Creating the Perfect BYOD Environment
The current state of BYOD security may leave IT departments longing for the days of the locked-down company laptop. Today, however, there is an expectation that employees in certain positions should be available whenever they're out of the office. Rather than lug around a standard-issue laptop, managers, sales staff, and other employees need the ability to conduct business from their own devices and from any location.
The challenge in this environment is to maintain adequate security over company systems and data, without implementing overly restrictive policies that employees will resent. Furthermore, the C-Suite doesn't look favorably on overzealous IT managers who prevent on-the-go workers from operating at their best.
It's tempting to imagine the network entry point as the BYOD front line, however, the device itself presents a number of opportunities for a security breach. And don't forget about the incoming network, in particular, those anonymous public wifi hotspots (Yikes!). Long story short, this is going to be more complicated than we had hoped.
Creating a successful and safe BYOD environment can be easy enough to conceptualize if we break the requirements into two primary areas: Policies and MDM (Mobile Device Management).
Employees should be expected to maintain certain security practices on their own devices. Many employers require a signed document explaining that employees understand their responsibilities, AKA a BYOD policy. We begin with the simple requirement that devices need to be password or fingerprint protected, and locked when not in use. As basic as this requirement may be, it will still be highly objectionable to some, so be prepared to deflect the flack by supplying a list of reasons and examples of why this requirement must be followed.

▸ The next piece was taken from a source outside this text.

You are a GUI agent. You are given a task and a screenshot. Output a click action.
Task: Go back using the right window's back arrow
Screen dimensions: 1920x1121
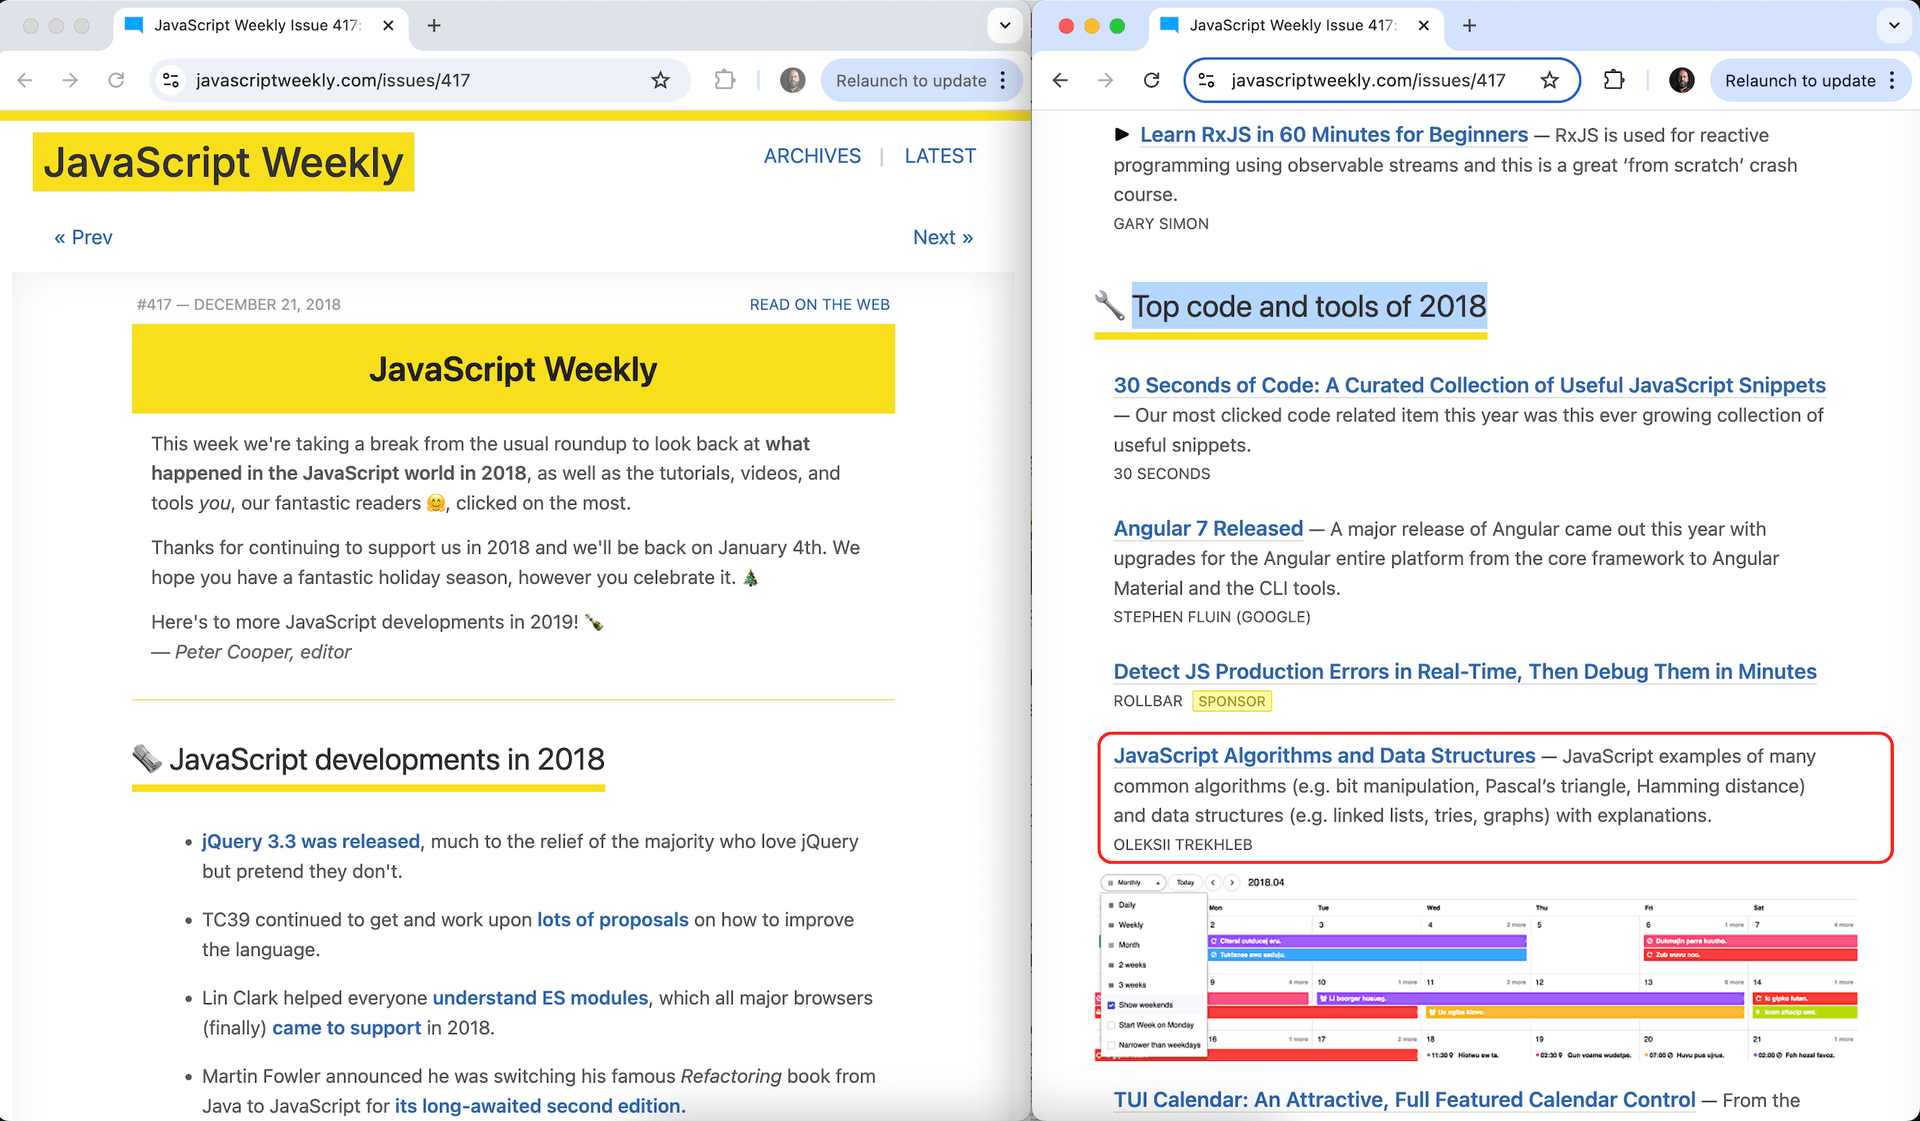1061,81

Digging deeper into the policy quagmire, employees should also be required to install any security or antivirus software of the company's choosing. Despite the app store security screens, malicious apps do manage to end up on devices. Cybercriminals have discovered methods to push data mining and identity stealing code through the app store security checks, typically by downloading their payload after the app has been installed.

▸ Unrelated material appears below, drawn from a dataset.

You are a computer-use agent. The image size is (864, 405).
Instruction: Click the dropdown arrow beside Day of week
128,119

It should also be a requirement that lost or stolen devices are reported ASAP, so that IT admins can take appropriate actions to safeguard company data, such as wiping the company partition from the device. We'll dive into that subject some more in the MDM section.
The next policy requirement segues into the MDM aspect of BYOD security. For most organizations, it will be necessary to require that employees install mobile device management on any personal devices that access company systems. MDM makes it possible for a company to manage a portion of an employee's personal device while allowing their personal data and communications to remain private. It helps the medicine go down if you stress MDM's separation of work and private areas, specifically that the company does not get access to the personal areas on the phone or tablet.
Mobile Device Management (MDM)
Most MDM configurations secure a device by creating an encrypted partition on the device's storage while supplying a secure web browsing, email, and document sharing environment within that space. IT Admins retain the power to wipe this partition remotely if the device is lost or stolen. However, the personal partition remains intact and safe from company reach.
There are some major advantages to this separation of business and personal space. Earlier MDM implementations would prevent the installation of unauthorized apps anywhere on a device. Could you imagine denying an employee the right to install the latest incarnation of Candy Crush on their personal phone? Clearly, those early policies were not going to work.
Modern MDM software, such as VMware AirWatch, is far more robust. Certificates can establish trust from devices while employees authenticate using a single sign-on. Encryption can be maintained from the device to the data center without any further complexity to the end user. Apps can be containerized to prevent tampering with the device, while network traffic is tunneled and segmented on a per-app basis with network virtualization.
There were some early MDM growing pains regarding vendor neutrality. Companies were faced with the decision to require employees to only use a device of their choosing, or having to implement multiple management utilities. Thankfully, newer MDM solutions cut through the various vendor and OS complexities, allowing IT admins to support their entire device portfolio from a single application.
With a sound BYOD policy and the right device management utilities, it's now possible to give employees the freedom to conduct business on their own mobile gear while safeguarding company systems and sensitive data. The C-Suite is pleased and your name has been circulating. Congratulate yourself with a resume update and some talking points for that next compensation review!